In the world of 12 steps, Step 6 is one of the shortest – 12 little words which, on first glance, seem simple. But as all steps, they are simply profound.
I’m no mathematician but I see this is the halfway point through the steps. I first thought Step 6 paired with Step 7, but Step 6 delineates the conclusion of the first half of this magnificent process. Step 7 begins the second half.
Step 6 has two parts: the willingness part – am I ready – entirely ready – to rid myself of the (cause) negative thinking and beliefs that contribute to my (effect) bad behavior– or what is referred to as my “character defects?” – Character defects being the second part.
This calls for a quick glance back – how did I get here anyway?
Steps 1 – 3 largely take place internally. I use my mind and awareness to be honest, to recognize, and to admit where I am and what I am. I finally stop running from this obvious truth that’s been running right alongside me all the while anyway. I am out of control, out of alignment with my higher power. I realize I need this higher level of help.
Step 4 is taking that recognition to a deeply personal level, looking at myself with more rigorous honesty than ever before. I let down my defenses. I let the truth in. Step 5 is letting the truth out with another person. The hairball – and then, peace. Not as hard as I feared but still a tall order to vulnerably discuss my faults, my mistakes, my foolish choices with another.
So now I’ve made it to Step 6 – I pause and reflect. I have done such deep inner work and have spoken it out loud. I get to reconfirm I’m ready to transform. Am I entirely ready? Last call because the next half of this work is taking action in the outer world, not just internally in my mind.
I am entirely ready now––and willing––“to have God remove my defects of character.”
Here comes my resistance to the word “defect.” Areas that need work, improvement, and a desire to be rid of, yes. But I do not think of my character as defective. More so unskilled, reactive, and alcoholic. I am a work in progress… That awareness gives me a stronger platform for building.
I think of it as a character “reflect.” When I am spiritually fit and in alignment, my life reflects it in my positive relationships, experiences, and circumstances. In the past my life reflected back chaos, instability, non-authenticity.
However, I say to myself, that is semantics. Just get the principle in place and use whatever word will allow for deeper level of sobriety and serenity.
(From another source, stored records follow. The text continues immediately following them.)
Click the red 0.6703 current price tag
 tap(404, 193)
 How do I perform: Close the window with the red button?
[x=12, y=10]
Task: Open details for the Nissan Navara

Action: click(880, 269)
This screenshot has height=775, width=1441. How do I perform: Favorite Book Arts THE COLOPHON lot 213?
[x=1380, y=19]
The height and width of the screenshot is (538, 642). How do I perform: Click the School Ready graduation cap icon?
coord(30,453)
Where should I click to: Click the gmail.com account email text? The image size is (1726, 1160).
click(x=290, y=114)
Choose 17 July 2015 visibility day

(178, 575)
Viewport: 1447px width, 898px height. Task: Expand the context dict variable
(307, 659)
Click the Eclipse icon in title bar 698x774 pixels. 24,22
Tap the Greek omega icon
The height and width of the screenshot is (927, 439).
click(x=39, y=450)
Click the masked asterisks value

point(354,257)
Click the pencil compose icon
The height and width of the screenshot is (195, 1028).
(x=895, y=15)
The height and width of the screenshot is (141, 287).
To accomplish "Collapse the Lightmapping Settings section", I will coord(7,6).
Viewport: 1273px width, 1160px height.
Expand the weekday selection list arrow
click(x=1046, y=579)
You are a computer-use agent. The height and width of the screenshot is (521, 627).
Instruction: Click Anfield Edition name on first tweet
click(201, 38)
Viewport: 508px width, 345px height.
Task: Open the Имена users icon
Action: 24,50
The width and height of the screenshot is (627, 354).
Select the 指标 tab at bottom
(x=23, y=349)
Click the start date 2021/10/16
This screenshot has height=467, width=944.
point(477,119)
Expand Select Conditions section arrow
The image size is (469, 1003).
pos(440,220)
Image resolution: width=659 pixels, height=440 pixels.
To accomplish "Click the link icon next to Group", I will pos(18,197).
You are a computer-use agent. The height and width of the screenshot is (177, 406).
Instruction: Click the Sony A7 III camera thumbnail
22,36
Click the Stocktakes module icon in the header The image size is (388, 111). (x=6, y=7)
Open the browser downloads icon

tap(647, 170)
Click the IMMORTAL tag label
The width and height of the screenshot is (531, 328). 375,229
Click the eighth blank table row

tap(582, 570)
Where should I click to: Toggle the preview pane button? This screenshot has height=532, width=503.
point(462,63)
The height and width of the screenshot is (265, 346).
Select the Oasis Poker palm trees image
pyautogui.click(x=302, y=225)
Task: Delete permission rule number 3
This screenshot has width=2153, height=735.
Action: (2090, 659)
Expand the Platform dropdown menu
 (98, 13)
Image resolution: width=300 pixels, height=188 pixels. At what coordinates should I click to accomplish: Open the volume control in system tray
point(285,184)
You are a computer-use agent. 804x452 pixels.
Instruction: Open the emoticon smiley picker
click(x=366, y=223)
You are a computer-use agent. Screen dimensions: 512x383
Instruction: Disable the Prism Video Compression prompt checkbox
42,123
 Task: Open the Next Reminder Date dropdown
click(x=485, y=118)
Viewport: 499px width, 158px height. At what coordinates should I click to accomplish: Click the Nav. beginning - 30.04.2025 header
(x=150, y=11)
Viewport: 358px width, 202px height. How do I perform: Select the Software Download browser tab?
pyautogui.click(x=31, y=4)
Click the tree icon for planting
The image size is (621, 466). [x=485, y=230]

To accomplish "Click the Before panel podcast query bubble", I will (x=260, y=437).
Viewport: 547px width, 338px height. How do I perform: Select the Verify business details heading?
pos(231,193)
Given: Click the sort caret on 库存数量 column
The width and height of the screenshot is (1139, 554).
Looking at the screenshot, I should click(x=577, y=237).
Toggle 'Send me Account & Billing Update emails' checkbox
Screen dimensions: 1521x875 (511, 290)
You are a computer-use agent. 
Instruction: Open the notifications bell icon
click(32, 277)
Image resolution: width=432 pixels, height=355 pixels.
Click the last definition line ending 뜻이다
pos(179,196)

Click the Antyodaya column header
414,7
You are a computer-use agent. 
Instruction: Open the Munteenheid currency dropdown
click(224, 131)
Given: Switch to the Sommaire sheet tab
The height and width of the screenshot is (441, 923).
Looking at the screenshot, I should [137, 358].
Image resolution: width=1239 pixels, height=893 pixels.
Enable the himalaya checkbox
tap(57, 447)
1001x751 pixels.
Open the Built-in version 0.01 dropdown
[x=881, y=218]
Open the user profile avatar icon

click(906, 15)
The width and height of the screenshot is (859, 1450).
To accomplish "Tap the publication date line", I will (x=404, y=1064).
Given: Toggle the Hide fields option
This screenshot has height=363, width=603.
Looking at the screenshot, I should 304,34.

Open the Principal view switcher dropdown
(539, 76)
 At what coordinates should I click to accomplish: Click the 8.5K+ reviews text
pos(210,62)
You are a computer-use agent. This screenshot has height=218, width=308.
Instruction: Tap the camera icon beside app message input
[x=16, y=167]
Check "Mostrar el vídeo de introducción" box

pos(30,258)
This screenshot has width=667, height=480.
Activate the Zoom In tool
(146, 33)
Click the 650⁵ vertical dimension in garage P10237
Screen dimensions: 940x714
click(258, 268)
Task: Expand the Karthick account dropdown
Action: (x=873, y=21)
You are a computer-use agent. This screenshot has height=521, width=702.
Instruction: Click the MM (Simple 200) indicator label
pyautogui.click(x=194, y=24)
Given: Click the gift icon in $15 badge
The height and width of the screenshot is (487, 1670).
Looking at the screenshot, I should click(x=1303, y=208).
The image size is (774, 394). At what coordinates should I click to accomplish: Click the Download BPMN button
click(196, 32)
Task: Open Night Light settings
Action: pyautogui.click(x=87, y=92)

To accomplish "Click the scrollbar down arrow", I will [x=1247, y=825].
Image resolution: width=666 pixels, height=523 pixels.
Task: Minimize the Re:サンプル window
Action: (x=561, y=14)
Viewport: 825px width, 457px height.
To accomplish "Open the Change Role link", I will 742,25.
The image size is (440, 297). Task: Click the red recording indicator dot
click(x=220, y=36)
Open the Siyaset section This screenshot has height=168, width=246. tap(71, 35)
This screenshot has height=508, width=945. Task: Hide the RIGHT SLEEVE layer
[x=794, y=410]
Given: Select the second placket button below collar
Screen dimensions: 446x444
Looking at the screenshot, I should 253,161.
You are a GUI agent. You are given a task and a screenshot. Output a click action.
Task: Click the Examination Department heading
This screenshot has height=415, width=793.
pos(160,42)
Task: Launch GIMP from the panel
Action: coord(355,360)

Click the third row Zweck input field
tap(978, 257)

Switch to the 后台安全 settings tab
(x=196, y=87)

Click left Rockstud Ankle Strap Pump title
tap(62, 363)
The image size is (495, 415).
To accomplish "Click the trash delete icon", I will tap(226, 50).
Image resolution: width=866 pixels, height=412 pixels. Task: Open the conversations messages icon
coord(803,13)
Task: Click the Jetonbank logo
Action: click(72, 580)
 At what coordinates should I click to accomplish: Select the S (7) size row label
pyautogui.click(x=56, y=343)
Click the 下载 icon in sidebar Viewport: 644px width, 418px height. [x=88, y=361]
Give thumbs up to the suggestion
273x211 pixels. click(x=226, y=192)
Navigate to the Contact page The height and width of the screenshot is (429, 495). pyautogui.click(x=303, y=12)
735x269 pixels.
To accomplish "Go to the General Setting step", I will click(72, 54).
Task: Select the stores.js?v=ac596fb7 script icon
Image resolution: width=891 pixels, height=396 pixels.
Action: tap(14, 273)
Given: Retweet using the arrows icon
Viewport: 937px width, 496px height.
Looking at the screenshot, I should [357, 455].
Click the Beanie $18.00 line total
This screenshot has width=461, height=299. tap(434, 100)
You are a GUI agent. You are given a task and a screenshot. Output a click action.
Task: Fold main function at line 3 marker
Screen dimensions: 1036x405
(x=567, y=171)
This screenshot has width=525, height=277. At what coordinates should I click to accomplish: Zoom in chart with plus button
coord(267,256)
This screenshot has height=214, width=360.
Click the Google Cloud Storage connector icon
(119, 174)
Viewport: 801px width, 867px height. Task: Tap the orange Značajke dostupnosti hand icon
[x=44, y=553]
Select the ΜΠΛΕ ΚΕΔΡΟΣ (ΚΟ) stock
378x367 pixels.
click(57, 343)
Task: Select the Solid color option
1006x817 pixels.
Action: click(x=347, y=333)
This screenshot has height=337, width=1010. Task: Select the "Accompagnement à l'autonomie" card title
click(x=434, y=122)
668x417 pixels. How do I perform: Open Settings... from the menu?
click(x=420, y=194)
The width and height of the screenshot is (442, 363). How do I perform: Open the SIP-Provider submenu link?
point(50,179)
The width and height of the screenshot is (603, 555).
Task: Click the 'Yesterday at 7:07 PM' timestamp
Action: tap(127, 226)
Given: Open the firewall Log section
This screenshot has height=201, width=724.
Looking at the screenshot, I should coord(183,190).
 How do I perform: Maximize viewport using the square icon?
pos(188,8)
I make 3 columns, one each to list my “defect,” where/ when/ with whom does it usually show up, and a contrary action that I could do to diffuse the emotional, reaction, response.
I believe the contrary action piece of this work is one of the most valuable tools in this program. It’s pure Science of Mind.
It shifts my internal energy; it can change the dynamics of an altercation and diffuse a situation – and change my perception of things so I can handle it. If I’m feeling envious of someone, I can wish them good luck instead. If I’m feeling withdrawn I can reach out to someone instead. If I’m feeling the urge to be sarcastic, I bite my tongue and offer a compliment instead.
The Contrary Action piece is changing my life. That is a tool I want to keep very close at hand.
I heard someone say “You can begin the steps but you never finish…” Kind of like the Hotel California … but therein lies the gift. They are helpful for those of us who didn’t get the memo how to navigate life’s challenges in a healthy way. It’s something I get to experiment with over and over in the laboratory of my life.
Do you ponder and reflect before making a major shift or do you fluidly evolve from one stage to the next?
Do you spend more time thinking about a “character defect / reflect or the contrary action?
What is a contrary action you can take today that will offset some recent negativity?